Names - X Datastructure
- Agoric (from agora, a shared space for announcements or markets)
- Collaborative (facilitates collaboration between participants)
- Collective (advantageous
- Decentralised (no central truth, master or authority)
- Democratic (every individual is allowed to input and converges towards consensus)
- Distributed
- Integrating (integrates individual views in interesting clusters)
- Joined (integrated, social, collaborative, join-semilattice)
- Scale-free (operates on any scale, small scale and web scale. i.e. compatible with topics whose popularity follows a power law)
- Shared (perhaps pretty much spot on)
- Small-world
- Social (sharing is a social activity; sharing happens in a decentralized way, between socially/loosely connected agents)
- Subjective (datastructure fragments are tagged with subjective mental states)
- Stigmergic (shared environment allows stigmergic developments)
What we intend to solve
- Scaling up social interaction.
- Deal with geospatially distributed shared environments
- Respect individual differences
- Get the most of our individual differences
Algebraic properties of incremental datastructures
Incremental datastructures are datastructures A, that have a delta type B, together with a merge function f(A, B): A, and operations Gi..Gj: A => B, s.t. for any a: A and i in N
merge(a, Gi(a)) = a', where a' denotes the application of Gi to a. Gi(a) does not denote application, but delta-derivation; merge denotes application of delta's.

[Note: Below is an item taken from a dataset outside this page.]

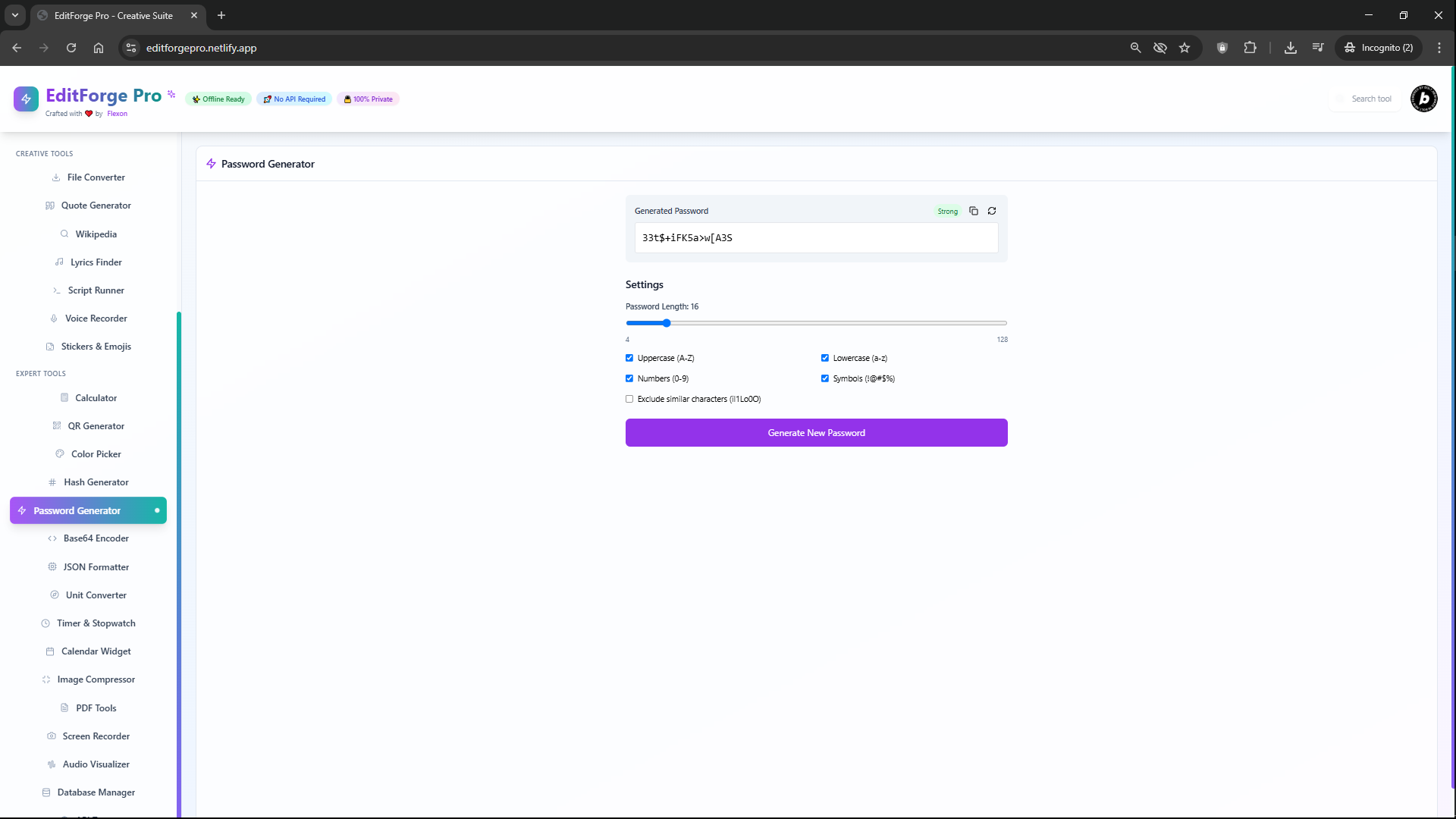The width and height of the screenshot is (1456, 819).
Task: Uncheck Uppercase (A-Z) option
Action: point(629,358)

merge can have several properties:
- associative
- commutative
- idempotent
algebraic properties of functions compose, they form a meet-semilattice; For any functions, f, g, the algebraic properties of their composition f.g is:
props(f.g) = props(f) intersect props(g)
Supported datastructures
- Primitives: Boolean, Integer, Float, String, Date
- Monotonic primitives: Asc/Desc versions of Boolean, Integer, Float and Date
- ADT: Product, Coproduct, enum
- MVRegister
- Special: Interval + IntervalTrie + IntervalMap
- Collections: Set, Bag/MultiSet, Ranked Bag, List, Map, Matrix, Spreadsheet, Monotonic DAG, Graph
Higher datastructures
- Mindmap
- Argumentation tree
- Group budgeting (combining rank and quantitative aggregation)
- Source code / git repo
- Rank aggregation / collective list ordering
- Filesystem (immutable blob support)
Monotonicity
Eventual consistency is given for monotonic datastructures whose updates eventually distribute to all participants. However, there are many possible implementations, we should set principles that allow us to narrow the size of this set:
Agent-oriented
We state that it is important that each agent can reflect its own mental state, potentially building on top of a predefined collective state, but ultimately redefining it as far as required by the agent, without being influenced/disturbed by other agents. This corresponds to forking in git. However, an agent should be able to experiment and therefore start multiple potential versions from a given base version. This corresponds to branching in git. These two concepts are only distinguished by some unimportant implementation detail and therefore we treat them to be the same. Let's use the term branching in agent-oriented datastructures for the starting of an alternative reality, given a base reality. Git takes a pragmatic approach to integrating these branches, we separate them by forks that have some authoritative party that decides what branches are ultimately mixed into there. We take a different approach:
First, each agent A decides for itself a (join-semi)lattice of qualifications La. La consists of a set of labels, L, a partial order P over L and a merge function m, s.t. for any two l1 and l2 in L, l3 = m(l1, l2) ==> l1 <P= l3 and l2 <P= l3.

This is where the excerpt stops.